If we are not asking the questions, how can we provide the best oral hygiene regimen and instructions to our patients? The patient with poor dental hygiene and low dental IQ may require reinforced home care, maintenance every 3 to 4 months, bite-wing x-rays every 12 months, in-office fluoride rinse, as well as a take-home fluoride rinse or gel. Dietary counseling needs to be provided and recommendations made for nutritional snacking. Some suggestions might include nuts and seeds, popcorn, fruits, vegetables, plain yogurt, or cheese, and switching from high-sugar drinks to water. If bottled water is preferred then perhaps it will be necessary to incorporate a home fluoride regimen.
A quick review of the fluorides available might be helpful. Over-the-counter (OTC) rinses include ACT (Johnson & Johnson) and Fluorigard (Colgate) for low-risk cases.

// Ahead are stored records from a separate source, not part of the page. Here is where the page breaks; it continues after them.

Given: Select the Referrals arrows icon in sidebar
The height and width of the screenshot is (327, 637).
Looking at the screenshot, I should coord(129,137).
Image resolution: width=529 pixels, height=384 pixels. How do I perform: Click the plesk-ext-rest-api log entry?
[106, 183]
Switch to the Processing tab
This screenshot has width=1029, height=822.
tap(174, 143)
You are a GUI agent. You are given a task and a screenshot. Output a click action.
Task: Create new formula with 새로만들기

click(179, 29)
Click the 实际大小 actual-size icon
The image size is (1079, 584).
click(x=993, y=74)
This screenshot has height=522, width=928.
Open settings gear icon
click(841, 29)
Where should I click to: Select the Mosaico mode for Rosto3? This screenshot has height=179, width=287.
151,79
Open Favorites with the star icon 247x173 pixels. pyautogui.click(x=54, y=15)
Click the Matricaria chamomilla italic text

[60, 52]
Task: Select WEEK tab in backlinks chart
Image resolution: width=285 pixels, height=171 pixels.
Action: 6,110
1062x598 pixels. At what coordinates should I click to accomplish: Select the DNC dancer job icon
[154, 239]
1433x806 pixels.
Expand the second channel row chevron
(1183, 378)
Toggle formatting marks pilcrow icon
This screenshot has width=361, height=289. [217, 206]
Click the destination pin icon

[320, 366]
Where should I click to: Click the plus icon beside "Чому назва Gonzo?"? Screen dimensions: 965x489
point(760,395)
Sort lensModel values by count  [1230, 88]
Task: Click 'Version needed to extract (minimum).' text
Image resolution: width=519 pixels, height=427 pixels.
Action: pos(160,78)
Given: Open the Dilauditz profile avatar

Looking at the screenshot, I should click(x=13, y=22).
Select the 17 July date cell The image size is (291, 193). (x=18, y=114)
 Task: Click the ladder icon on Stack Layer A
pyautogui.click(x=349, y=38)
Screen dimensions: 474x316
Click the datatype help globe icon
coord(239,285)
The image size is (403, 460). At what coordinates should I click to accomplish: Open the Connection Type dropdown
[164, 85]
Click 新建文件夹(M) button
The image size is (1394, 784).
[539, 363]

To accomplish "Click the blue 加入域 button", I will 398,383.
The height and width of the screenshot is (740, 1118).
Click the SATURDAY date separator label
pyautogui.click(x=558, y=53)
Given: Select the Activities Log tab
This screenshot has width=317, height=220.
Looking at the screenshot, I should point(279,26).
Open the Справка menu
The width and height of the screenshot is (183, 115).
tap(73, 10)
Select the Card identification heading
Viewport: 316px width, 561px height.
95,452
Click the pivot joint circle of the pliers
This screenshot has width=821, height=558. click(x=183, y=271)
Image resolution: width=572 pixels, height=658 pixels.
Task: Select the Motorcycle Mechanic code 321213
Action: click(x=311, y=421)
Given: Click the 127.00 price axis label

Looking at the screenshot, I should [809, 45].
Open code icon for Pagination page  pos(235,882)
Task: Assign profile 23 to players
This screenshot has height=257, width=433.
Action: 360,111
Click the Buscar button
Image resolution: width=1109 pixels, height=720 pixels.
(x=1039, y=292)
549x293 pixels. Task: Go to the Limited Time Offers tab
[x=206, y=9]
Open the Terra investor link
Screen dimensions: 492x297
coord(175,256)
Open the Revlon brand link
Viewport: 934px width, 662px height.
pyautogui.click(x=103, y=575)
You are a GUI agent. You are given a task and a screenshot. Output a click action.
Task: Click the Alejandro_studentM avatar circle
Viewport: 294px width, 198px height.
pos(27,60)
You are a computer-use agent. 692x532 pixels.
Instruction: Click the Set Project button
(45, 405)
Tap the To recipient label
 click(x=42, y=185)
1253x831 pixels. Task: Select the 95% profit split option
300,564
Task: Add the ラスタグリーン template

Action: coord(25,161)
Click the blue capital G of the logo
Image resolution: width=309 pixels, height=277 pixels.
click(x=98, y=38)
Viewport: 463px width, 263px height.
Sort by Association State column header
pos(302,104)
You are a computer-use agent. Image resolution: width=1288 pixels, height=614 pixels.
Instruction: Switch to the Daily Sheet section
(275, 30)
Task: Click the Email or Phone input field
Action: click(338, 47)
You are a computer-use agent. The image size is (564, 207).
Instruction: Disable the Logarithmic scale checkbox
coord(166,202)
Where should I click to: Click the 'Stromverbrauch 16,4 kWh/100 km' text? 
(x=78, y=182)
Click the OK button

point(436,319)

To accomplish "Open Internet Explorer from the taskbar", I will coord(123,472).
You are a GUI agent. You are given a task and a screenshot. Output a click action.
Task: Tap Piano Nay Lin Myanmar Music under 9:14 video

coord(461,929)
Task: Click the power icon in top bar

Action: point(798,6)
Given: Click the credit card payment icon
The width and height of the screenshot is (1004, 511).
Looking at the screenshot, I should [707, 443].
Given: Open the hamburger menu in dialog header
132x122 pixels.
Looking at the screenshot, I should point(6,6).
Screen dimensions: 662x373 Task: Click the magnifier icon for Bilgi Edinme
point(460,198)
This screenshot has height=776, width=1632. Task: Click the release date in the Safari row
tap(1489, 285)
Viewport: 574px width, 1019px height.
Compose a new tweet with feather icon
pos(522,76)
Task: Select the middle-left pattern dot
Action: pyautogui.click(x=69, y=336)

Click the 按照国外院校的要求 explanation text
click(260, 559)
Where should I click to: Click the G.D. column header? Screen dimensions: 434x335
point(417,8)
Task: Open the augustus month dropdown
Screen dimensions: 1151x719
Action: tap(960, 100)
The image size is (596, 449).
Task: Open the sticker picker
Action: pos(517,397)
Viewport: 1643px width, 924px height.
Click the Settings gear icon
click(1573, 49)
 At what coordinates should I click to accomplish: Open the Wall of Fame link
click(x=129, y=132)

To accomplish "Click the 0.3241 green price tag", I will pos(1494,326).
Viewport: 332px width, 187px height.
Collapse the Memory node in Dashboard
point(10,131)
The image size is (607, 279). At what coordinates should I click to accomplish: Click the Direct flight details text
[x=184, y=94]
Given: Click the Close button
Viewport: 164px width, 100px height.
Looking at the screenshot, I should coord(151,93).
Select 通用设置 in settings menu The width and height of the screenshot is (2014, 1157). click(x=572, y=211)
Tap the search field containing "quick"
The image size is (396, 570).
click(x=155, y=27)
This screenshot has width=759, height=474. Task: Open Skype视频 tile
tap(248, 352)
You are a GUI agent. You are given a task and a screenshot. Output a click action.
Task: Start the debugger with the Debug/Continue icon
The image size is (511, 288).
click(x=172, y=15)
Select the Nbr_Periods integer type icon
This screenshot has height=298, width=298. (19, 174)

Gel-Kam (Colgate) is now OTC as well. Moderate- to high-risk cases should use prescription strengths. Choose among gel, rinse, or toothpaste, and recommend the necessary type for each individual situation. Gel-Kam and Perfect Choice (Biotrol) are examples of the 0.4% stannous fluorides available. For cosmetic patients, a 1.1% neutral sodium fluoride is suggested. Fluoridex Daily Defense (Discus) and PreviDent 5000 (Colgate) are two dentifrice fluorides. 
With dry mouth syndrome, which can disrupt the patient’s natural defense, our awareness of products must be broadened. Again, the use of in-office and take-home fluoride is necessary. Laclede, Inc has done some extensive research on dry mouth syndrome. Their products are designed specifically to help protect the mouth from harmful bacteria. This protection is the same as the body’s own saliva. The combination of toothpaste, mouthwash, and moisturizing gel seems to be very helpful. The gel can be used throughout the day when needed. 

Laclede, Inc. has also developed a xylitol gum that is sugar free and helps when brushing between meals is not possible.

CONCLUSION
The gauntlet has been placed. Your mission, should you choose to accept it, will be to increase your awareness of patients’ dietary intake. Take this mission to heart and become passionate about “you are what you eat/drink.”

Take responsibility for educating and instructing your patients. Whether it is providing adult fluoride rinses in the office, take-home prescription fluorides, or nutritional counseling, make a commitment and select the proper regimen for each individual patient.